でもそこに最近おかしな動きがあるのです。集団。新手の宗教団体かあるいは仲良し同好会なのか。とにかく、その祠を拠点に人々が集まっているのです」

「それだけならいいです。見過ごせます」

「ですが、その口上が妙なのです。曰く、神を信ずるものには幸せを与えると」

「そう……。言っているらしいのですよ」

「だから貴方に調査してもらいたい。幸せを与える神などという噂話を流しているのは何なのか。その目的は何なのか。大学からも関係のない学生が夜中に騒ぎに来ると近隣住民から苦情が来ているのです。教授という立場からしても、そんな学生の振る舞いは見過ごせません。諸悪の根源を断ち切って、神という現象を退治してもらいたい。今回はそういう依頼なのです」

「納得したぜ」


 神という現象。ああそうだろう。

 感傷を抱くな。思い出すな。この街にはもう神なんてものはいるはずがないのだから。

 話はそこで終わりなのか、眼鏡のつるを神経質そうに天曲は戻した。


「承ったぜ。まあこっちはもらえるものをもらえればそれでいいんだ。でも一つわからねえな」


 床に置いていた刀を腰に差しながら俺は言った。


「普通に聞けば美談じゃねえか。その神とやらがいるとしてお前らに何の不都合とやらがある」

「そうですね……。しいて言えばパワーバランスですよ」


 そう言って天曲は続ける。


綾瀬あやせ日下くさか洞木うつろぎなど裏社会を牛耳っている家柄がいくつかありますが呪術的な支配はそちらの家柄の領分ですよ。神なんてのは表の世界の人間がお遊びで手を出していいものじゃあない……」


 ぶつぶつと言う天曲を見て俺は成る程、と呟いた。


「そこまで言うなら大まかな当たりはついているんじゃねえのか」

「……推測の域で僕は話をしません。これは貴方に依頼した仕事です。十全に十分に調査をして然るべき結果を提出してください」


 これ以上話す気はないってことか。


「わかったよ。ほんじゃあな」


 そう言って俺は部屋……、大学の教授室を出ようとする。

 埃臭く黴臭いそこはいても間違いなくいても楽しくなんてない場所であるが、加えて床から天井まで本で埋もれたそこは変な重圧感があり正直息苦しい。

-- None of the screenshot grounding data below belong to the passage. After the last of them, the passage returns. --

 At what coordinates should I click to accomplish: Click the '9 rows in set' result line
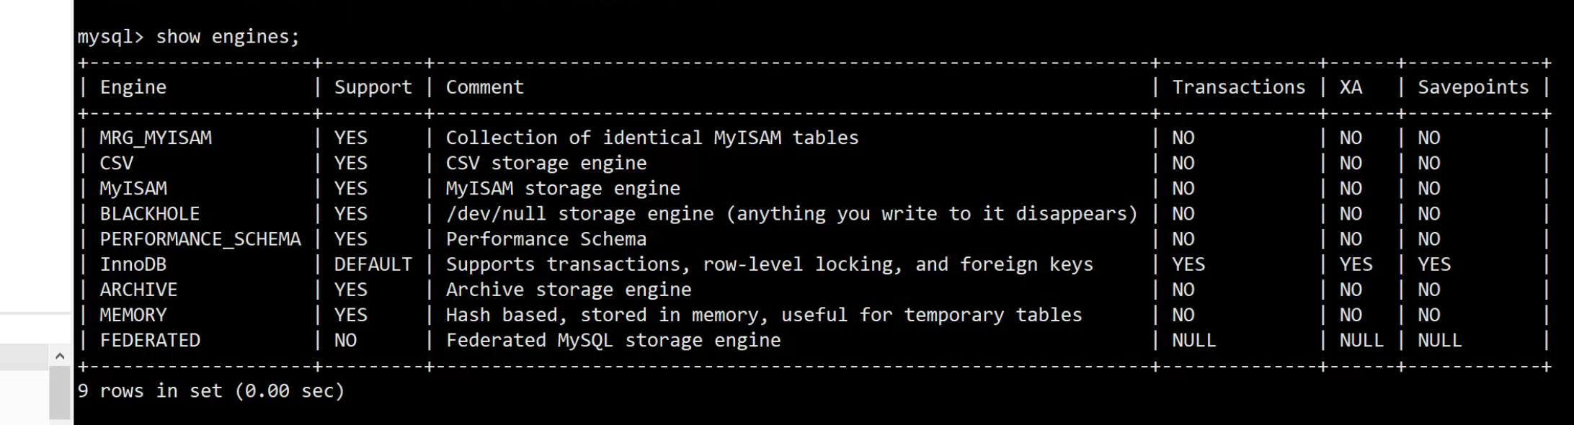coord(210,391)
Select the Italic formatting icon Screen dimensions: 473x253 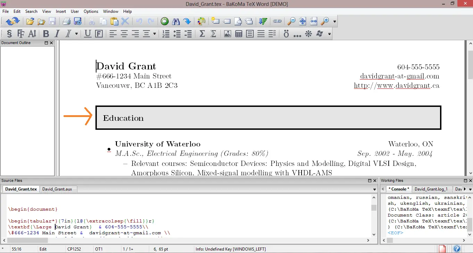point(57,34)
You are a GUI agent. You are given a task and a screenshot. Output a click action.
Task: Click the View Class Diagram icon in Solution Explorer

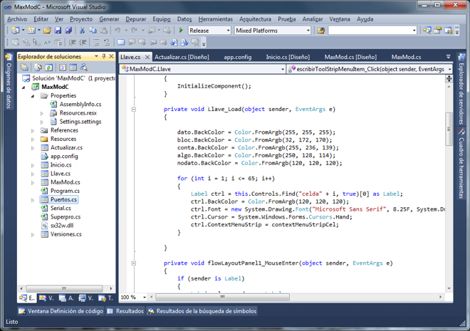(83, 68)
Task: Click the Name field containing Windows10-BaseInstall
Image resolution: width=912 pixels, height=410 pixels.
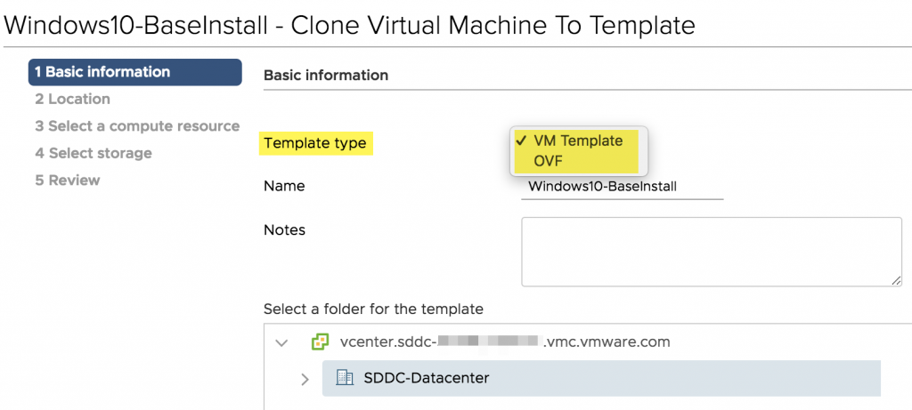Action: pos(622,187)
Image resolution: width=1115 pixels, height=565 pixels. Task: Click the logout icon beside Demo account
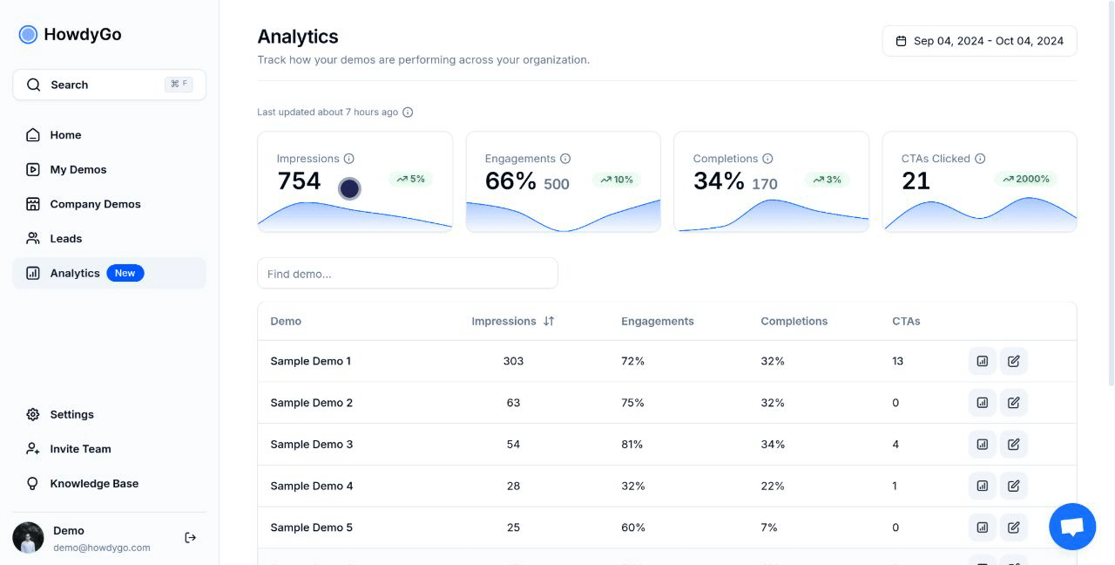191,538
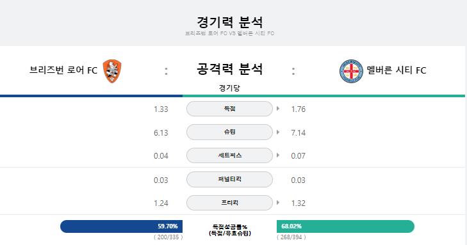Select the 슈팅 stat button
Viewport: 467px width, 245px height.
coord(229,132)
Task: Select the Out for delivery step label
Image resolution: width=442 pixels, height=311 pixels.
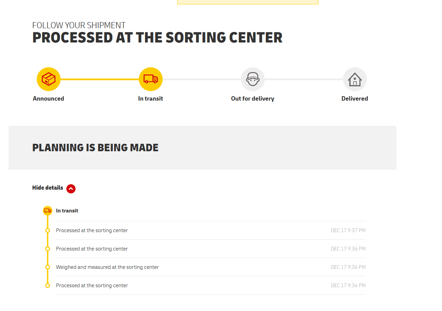Action: coord(252,99)
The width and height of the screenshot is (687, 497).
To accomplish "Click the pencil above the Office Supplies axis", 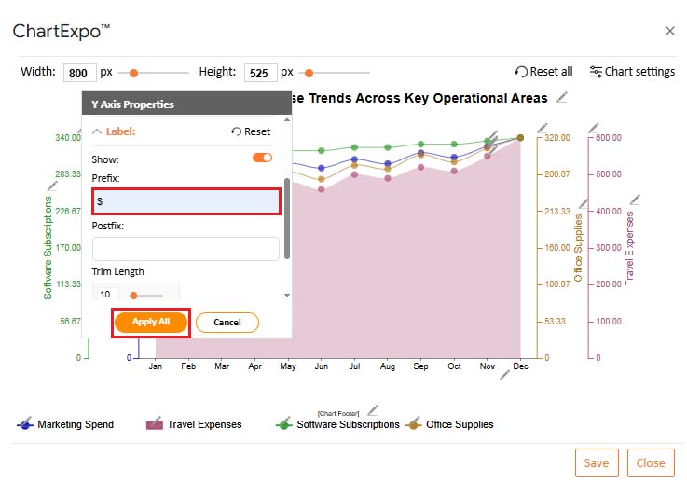I will (x=543, y=127).
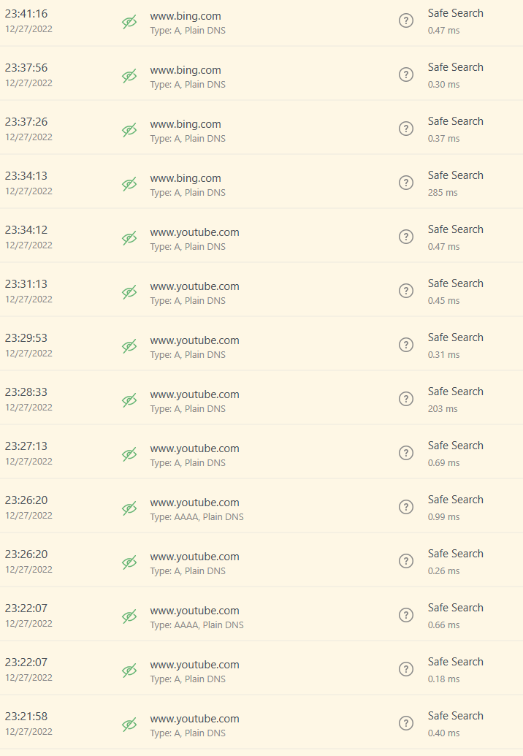Click the help icon on the 23:21:58 youtube.com row
The height and width of the screenshot is (756, 523).
pos(406,722)
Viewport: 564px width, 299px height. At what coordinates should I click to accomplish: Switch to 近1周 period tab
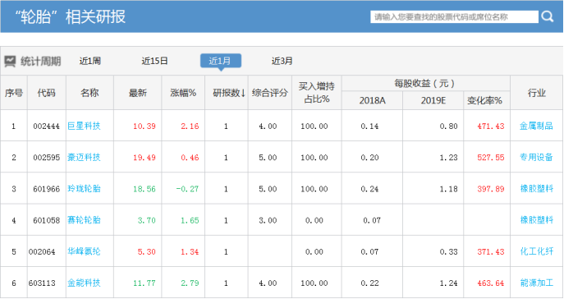(90, 61)
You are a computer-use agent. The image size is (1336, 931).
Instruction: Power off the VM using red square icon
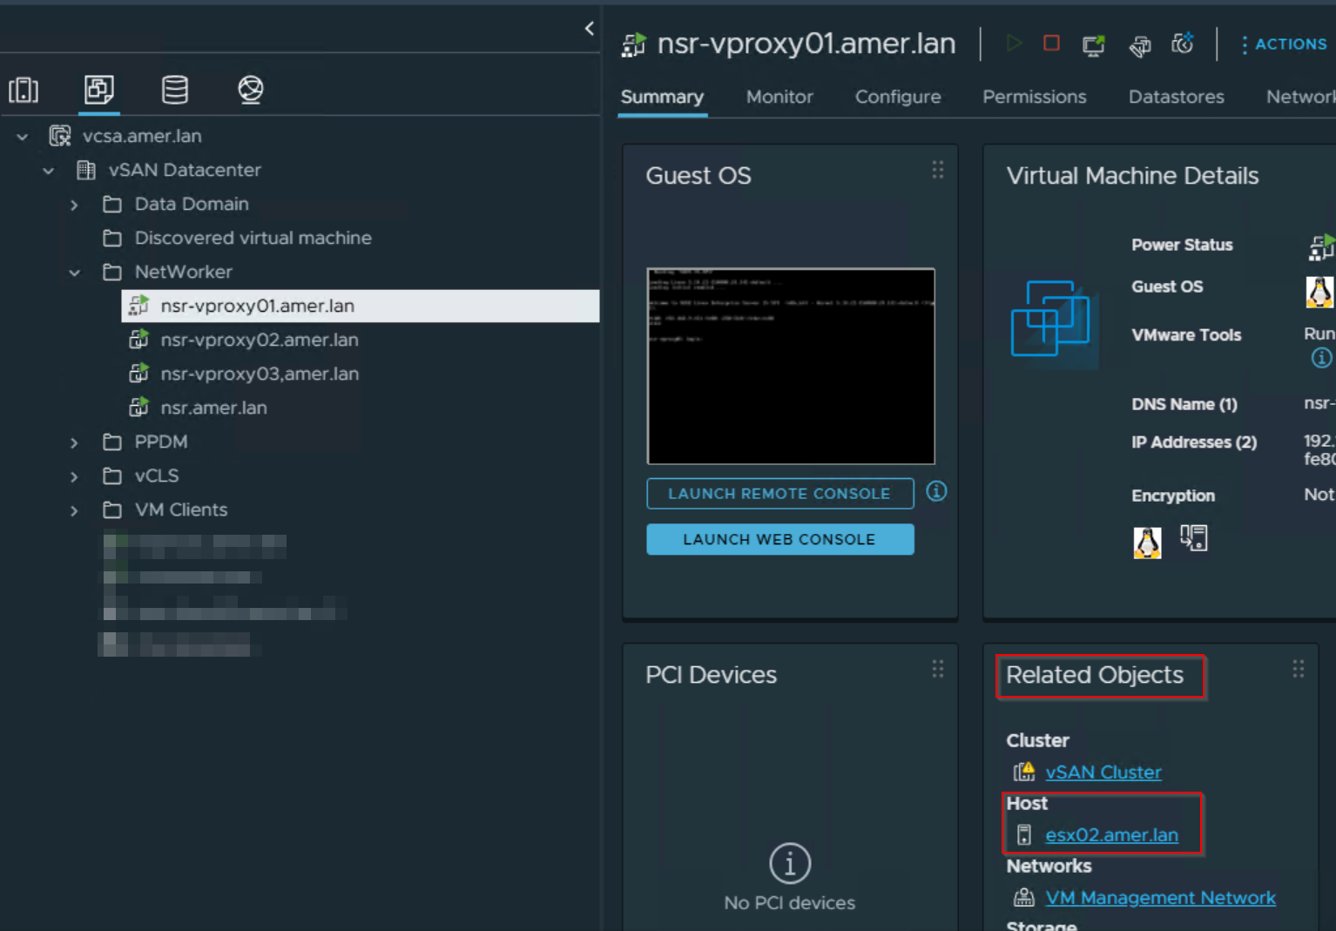[x=1051, y=44]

 話が終わったなら、さっさと出るに限るぜと俺は扉に手をかけそこで静止した。


「そうだ、天曲。最後に一つ」

「……なんですか」

「お前にとって幸せって何だ?」


 どこの銘柄のものなのか、天曲は薬草のような妙な臭いがする煙草の紫煙を吐き出し誰にともなくといった感じで呟く。


「空虚、ですかね」

「……」

「人は幸福だったら何もしなくなる。幸せなんていうのは到達点だ。伸び代がないならそれは0と同じでは?」


 俺は肩を竦める。


「そうか。覚えておこう」


 そして、そのまま部屋を出た。


ーーー

「……まあ物語の冒頭としては順当じゃねえか?」


 俺はそう言って読み終えた原稿用紙の束をサイドテーブルの上に置く。

 本なんて普段読まないからよくわからないが。


「本当?嬉しいんだねっ」


 にぱっ、と擬音がつきそうな勢いで目の前の女学生は微笑んだ。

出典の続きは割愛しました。